Our study indicates that UPA was the predominant species (79.3%) detected among infertile males. This result is in agreement with the result reported by Abusarah et al21 and Knox et al,22 while it is in contrast to other study, which found UUR to be more common among infertile men.23 As to particular serovar and their relationship with the male infertility has been examined in only a few studies.24 As shown in Figure 1, we found the most common serovars alone and in combinations with other serovars were UPA serovars 1 and 6, and UUR serovar 9. This is contrary to the previous view that the predominance of Ureaplasma spp. serovar 3/14 suggests their possible pathogenic role in genital tract infections and infertility.24 They only divided the four serovars of UPA into three subgroups (serovar 1, 6, and 3/14), while incapable of distinguishing the 10 serovars of UUR. Small samples (only 24 isolates) size and serovar 3 and 14 as one subgroup may contribute to this difference. Compared with serotypes of 169 vaginal swabs from healthy pregnant females in previous study.25 The results indicated that serovar 1, alone and in combination, was significantly increased in infertile males (40/92, 44%) compared with healthy pregnant females (33/169, 20%); serovar 3, alone and in combination, was significantly decreased in infertile males (26% vs 51%); but serovar 6 and 9 showed no significant difference. However, whether the difference is caused by regional factors or pathogenicity differences still needs to be further verified. In the present study, multiple serovars were detected in 21 (22.8%) isolates, while 21.1% isolates could not be assigned to any serovar in UUR. To determine whether those untypeable isolates represent new serovars or loss of markers needs further investigation.

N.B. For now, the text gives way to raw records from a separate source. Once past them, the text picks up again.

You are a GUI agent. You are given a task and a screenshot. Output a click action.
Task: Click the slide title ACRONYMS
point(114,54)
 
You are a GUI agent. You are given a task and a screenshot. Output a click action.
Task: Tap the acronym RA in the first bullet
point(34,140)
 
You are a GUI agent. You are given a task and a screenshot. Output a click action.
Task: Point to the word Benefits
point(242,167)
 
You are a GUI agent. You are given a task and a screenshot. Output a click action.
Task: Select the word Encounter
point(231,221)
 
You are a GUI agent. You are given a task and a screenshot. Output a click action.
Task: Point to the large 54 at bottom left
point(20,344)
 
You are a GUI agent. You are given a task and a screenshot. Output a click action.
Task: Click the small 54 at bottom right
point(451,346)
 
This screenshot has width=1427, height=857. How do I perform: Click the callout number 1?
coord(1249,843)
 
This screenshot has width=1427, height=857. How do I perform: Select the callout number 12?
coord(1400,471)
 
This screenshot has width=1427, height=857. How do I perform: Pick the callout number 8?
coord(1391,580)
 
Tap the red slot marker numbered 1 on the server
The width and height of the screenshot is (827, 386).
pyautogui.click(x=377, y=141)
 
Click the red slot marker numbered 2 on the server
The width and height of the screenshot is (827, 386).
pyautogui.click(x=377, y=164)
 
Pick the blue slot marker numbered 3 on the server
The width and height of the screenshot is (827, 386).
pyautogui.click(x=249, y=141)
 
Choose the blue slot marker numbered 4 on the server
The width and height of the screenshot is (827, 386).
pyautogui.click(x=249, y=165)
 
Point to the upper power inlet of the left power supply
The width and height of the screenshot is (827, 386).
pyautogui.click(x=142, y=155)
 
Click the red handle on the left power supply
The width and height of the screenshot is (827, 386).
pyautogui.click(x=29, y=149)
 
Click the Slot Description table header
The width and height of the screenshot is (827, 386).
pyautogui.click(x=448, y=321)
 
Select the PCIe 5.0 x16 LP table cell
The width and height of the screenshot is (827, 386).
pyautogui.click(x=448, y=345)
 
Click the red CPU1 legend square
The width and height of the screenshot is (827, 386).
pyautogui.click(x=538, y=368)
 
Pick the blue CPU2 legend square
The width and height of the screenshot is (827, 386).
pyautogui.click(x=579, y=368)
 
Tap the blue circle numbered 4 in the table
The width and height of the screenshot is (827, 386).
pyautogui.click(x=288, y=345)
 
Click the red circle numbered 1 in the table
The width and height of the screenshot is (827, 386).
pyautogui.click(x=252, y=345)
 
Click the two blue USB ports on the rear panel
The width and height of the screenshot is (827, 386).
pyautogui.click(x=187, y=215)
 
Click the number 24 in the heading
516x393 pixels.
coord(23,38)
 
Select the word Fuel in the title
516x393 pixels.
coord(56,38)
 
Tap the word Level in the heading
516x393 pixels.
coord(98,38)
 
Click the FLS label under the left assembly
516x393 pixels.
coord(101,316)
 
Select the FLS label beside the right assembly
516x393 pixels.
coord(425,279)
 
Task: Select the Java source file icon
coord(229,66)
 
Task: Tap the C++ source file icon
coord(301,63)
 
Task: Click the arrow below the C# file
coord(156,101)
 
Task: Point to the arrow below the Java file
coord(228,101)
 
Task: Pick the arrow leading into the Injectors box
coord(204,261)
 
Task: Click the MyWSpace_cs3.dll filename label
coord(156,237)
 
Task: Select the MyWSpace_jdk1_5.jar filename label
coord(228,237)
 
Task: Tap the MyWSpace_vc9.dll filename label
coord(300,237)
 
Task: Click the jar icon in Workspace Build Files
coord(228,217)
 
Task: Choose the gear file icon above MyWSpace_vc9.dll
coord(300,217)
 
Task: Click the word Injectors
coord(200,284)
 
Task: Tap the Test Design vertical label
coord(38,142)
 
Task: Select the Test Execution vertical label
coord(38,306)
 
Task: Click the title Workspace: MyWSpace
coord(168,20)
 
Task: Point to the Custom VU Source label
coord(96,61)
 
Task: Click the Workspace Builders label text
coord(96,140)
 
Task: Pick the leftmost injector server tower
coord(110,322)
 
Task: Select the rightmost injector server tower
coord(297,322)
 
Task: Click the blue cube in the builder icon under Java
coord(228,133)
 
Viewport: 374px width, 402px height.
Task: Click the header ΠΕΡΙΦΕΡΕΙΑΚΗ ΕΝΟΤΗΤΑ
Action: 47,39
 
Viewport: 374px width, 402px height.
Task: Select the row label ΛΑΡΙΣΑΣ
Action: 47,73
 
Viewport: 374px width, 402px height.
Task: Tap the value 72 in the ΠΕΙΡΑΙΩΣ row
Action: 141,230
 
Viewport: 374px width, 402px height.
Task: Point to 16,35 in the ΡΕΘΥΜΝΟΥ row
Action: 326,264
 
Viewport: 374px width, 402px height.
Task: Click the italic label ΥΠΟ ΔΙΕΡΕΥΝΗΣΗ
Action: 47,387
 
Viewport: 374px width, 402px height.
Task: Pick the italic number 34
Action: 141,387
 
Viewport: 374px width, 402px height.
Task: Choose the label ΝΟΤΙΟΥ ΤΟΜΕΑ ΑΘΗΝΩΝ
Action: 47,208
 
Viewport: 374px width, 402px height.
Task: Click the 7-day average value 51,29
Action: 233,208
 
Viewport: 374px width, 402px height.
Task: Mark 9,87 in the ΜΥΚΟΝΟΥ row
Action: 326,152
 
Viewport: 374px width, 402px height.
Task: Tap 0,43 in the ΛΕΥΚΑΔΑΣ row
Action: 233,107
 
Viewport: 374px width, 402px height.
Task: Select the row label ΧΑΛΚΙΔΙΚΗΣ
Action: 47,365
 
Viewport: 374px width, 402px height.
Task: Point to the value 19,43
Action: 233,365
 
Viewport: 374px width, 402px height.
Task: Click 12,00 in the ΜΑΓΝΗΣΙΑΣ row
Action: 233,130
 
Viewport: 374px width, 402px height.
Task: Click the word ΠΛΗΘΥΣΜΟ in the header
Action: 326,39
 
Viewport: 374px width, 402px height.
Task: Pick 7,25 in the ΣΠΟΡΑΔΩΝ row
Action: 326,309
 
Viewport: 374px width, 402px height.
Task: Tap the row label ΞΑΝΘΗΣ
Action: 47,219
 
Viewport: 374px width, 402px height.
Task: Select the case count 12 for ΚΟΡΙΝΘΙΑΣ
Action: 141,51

In conclusion, the distribution of 14 Ureaplasma serovars in genital tract of infertile males was described for the first time in China. UPA serovars 1 and 6, and UUR serovar 9 are the most common serovars identified in urogenital tract of infertile males.

INFORMED CONSENT

All recruited patients provided written informed consent prior to data collection.

ETHICAL APPROVAL

All procedures were evaluated and approved by the Institutional Ethics Committee of Sir Run Run Shaw Hospital School of Medicine, Zhejiang University.